Records:
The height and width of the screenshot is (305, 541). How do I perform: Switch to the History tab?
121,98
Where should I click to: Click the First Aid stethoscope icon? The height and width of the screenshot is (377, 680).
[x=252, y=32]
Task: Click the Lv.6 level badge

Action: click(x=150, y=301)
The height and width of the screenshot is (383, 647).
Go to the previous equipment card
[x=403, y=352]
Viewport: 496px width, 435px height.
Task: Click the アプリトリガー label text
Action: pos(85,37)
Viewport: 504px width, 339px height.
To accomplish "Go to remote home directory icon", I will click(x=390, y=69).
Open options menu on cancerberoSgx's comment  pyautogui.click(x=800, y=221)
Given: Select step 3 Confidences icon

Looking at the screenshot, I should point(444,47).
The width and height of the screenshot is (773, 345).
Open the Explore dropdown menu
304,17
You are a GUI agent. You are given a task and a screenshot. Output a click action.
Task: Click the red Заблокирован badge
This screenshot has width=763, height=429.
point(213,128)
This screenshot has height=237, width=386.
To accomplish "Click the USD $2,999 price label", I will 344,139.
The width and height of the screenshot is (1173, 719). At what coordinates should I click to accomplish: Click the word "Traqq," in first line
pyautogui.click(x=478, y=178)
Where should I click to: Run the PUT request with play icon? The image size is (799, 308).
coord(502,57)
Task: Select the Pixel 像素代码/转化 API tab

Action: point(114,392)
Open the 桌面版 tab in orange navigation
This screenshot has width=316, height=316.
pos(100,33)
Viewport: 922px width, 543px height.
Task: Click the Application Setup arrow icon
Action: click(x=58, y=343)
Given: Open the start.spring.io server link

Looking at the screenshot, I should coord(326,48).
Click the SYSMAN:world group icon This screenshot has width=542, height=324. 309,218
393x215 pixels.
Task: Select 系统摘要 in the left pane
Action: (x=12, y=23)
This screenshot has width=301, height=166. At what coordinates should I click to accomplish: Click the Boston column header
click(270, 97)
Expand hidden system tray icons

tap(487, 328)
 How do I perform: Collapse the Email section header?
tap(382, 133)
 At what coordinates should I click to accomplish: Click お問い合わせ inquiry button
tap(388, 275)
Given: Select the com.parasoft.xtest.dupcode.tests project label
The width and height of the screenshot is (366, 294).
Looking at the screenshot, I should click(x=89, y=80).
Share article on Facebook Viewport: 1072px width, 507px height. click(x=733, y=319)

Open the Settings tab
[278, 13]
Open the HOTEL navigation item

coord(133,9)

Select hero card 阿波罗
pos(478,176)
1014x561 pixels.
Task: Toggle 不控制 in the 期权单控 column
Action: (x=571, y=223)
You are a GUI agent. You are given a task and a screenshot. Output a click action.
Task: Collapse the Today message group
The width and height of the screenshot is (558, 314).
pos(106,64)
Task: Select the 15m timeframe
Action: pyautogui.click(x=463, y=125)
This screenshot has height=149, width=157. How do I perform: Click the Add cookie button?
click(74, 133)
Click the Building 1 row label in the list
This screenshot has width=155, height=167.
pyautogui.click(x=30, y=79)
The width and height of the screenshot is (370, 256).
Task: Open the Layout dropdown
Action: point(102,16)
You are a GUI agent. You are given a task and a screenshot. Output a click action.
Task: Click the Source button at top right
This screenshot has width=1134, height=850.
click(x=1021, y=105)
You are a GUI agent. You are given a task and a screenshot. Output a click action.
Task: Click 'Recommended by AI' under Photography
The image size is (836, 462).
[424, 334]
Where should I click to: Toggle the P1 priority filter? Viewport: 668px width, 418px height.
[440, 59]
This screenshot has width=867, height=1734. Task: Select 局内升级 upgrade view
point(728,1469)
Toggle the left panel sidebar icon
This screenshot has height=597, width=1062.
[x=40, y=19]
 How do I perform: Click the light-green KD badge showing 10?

■ Work to be completed: Repeat the lines of the data above exactly as they appear, from the line with "Select hero card 阿波罗" to the line with "[x=40, y=19]", including both of those lines.

■ Correct answer:
Select hero card 阿波罗
pos(478,176)
1014x561 pixels.
Task: Toggle 不控制 in the 期权单控 column
Action: (x=571, y=223)
You are a GUI agent. You are given a task and a screenshot. Output a click action.
Task: Collapse the Today message group
The width and height of the screenshot is (558, 314).
pos(106,64)
Task: Select the 15m timeframe
Action: pyautogui.click(x=463, y=125)
This screenshot has height=149, width=157. How do I perform: Click the Add cookie button?
click(74, 133)
Click the Building 1 row label in the list
This screenshot has width=155, height=167.
pyautogui.click(x=30, y=79)
The width and height of the screenshot is (370, 256).
Task: Open the Layout dropdown
Action: point(102,16)
You are a GUI agent. You are given a task and a screenshot. Output a click action.
Task: Click the Source button at top right
This screenshot has width=1134, height=850.
click(x=1021, y=105)
You are a GUI agent. You are given a task and a screenshot. Output a click action.
Task: Click 'Recommended by AI' under Photography
The image size is (836, 462).
[424, 334]
Where should I click to: Toggle the P1 priority filter? Viewport: 668px width, 418px height.
[440, 59]
This screenshot has width=867, height=1734. Task: Select 局内升级 upgrade view
point(728,1469)
Toggle the left panel sidebar icon
This screenshot has height=597, width=1062.
[x=40, y=19]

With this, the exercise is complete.